Il quarantasettesimo rapporto Censis inquadra la situazione sociale italiana: spicca una scarsa istruzione ed un troppo lavoro precario.
(gctoscana.eu)
La fotografia che mette a nudo l’Italia parla anche di una ridotta capacità di spesa delle famiglie, delle compravendite delle case crollate del 45% dal 2007 al 2013, dell’incertezza dei cambiamenti fiscali che portano indietro il Paese di 10 anni. Una famiglia su quattro, infatti, fatica a pagare le bollette.
A destare particolare preoccupazione è la precarietà con la quale i giovani cercano di entrare nel mondo del lavoro: quella che dovrebbe essere una forza per il Belpaese, il lavoro ai giovani, è una zavorra pesante. Fra questi c’è ancora una bella fetta che non ha conseguito un titolo di scuola secondaria di primo grado: si tratta di un 2% di 15-19enni, di un 1,5% di 20- 24enni, di un 2,4% di 25-29enni e del 7,7% di 30-59enni. Sono quelli che vanno a finire nel grande calderone dei Neet, persone cioè che non hanno né studiato, né di conseguenza hanno un lavoro. Fra chi invece possiede un background, nonostante un’istruzione molto provinciale, poco globalizzata, sottolinea il Censis, si registra un massiccio esodo all’estero: 28,8% in 1 anno, e più della metà ha meno di 35 anni.
Complessivamente poi, il nostro paese soffre di una scolarità insufficiente, che porta ad una grave dispersione. La famiglia, salvagente per i giovani, inoltre arranca: una su quattro fa fatica a pagare le bollette; il 50% teme di non poter mantenere il proprio tenore di vita e il 70% si trova in difficoltà se arriva una spesa imprevista.
Dilaga l’incertezza sul futuro del lavoro: 6 milioni di occupati, cioè il 14% dei lavoratori, vivono in situazioni di precarietà. Ovvio il calo dei consumi, indice anche scrive il Censis, di un Paese sotto sforzo, “smarrito, profondamente fiaccato da una crisi persistente”, tanto che per un 69% delle famiglie le capacità di spesa sono peggiorate.
Sono in aumento gli imprenditori immigrati che dimostra quanto importanti siano gli investimenti derivanti dall’estero.
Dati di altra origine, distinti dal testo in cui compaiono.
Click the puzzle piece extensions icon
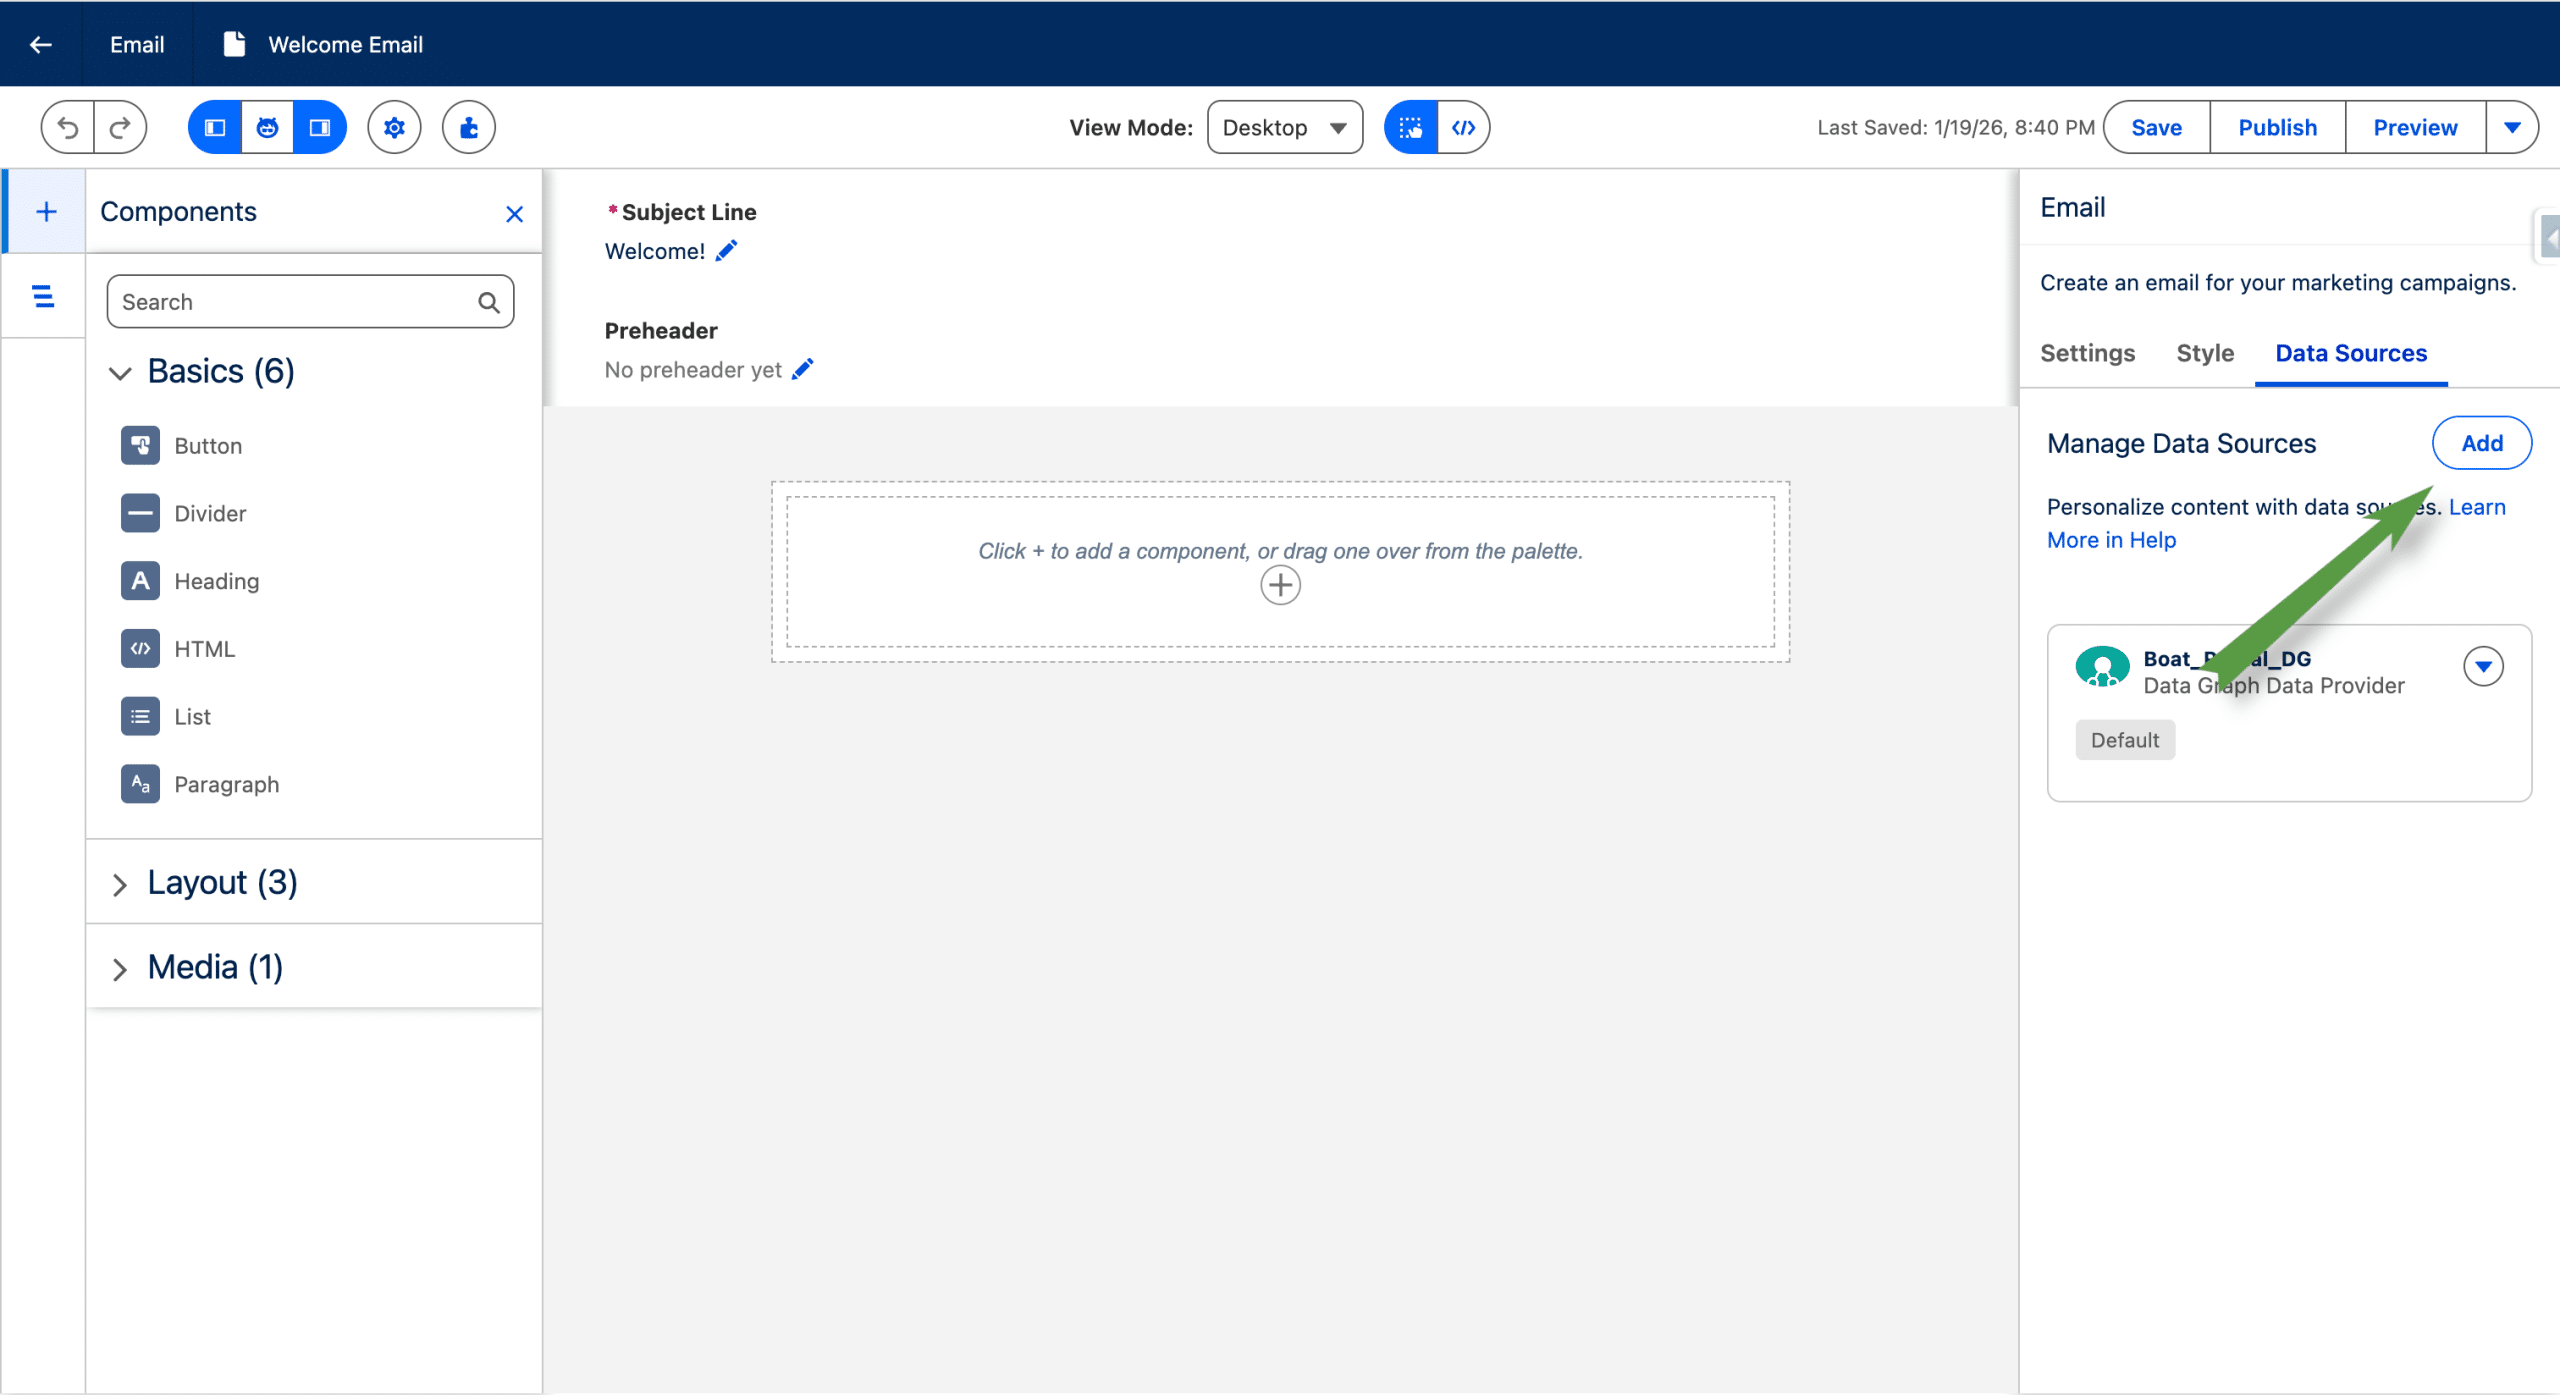Image resolution: width=2560 pixels, height=1395 pixels. point(469,127)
Tra il 2012 e il 2009, in piena crisi, c’è stata una crescita del 16,5% degli imprenditori stranieri che lavorano in Italia, più 4,4% solo nell’ultimo anno, mentre nei quattro anni considerati le imprese dei nostri connazionali si sono ridotte del 4,4%, meno 1,8% tra il 2012 e il 2011. Nel solo commercio dal 2009 a oggi i negozi gestiti da immigrati sono cresciuti del 21,3% contro una riduzione del 3,3% di quelli italiani. E riescono a trovare un mercato persino nelle zone più depresse del Paese, considerate prive di opportunità imprenditoriali: a Castel Volturno appartiene agli immigrati il 73,8% dei negozi, la percentuale è del 45,6% a Lametia Terme e del 42,6% a Caserta.
La crisi ha accentuato il divario tra Sud e Centro-Nord: il Pil pro-capite nel Mezzogiorno è di 17.957 euro, il 57% di quello del Centro-Nord, e inferiore ai livelli di Grecia e Spagna. Il Censis parla del Meridione come di “un problema irrisolto”, ma i dati mostrano un serio peggioramento: “l’incidenza del Pil del Mezzogiorno su quello nazionale è passata dal 24,3% al 23,4% nel periodo 2007-2012, frutto di una contrazione di 41 miliardi, il 36% dei 113 persi dall’Italia a causa della crisi”.
Altrettanto scontato, infine, l’altro dato che salta fuori dalla ricerca: il 56% degli italiani, data la generale situazione di sconforto, si disinteressa della politica.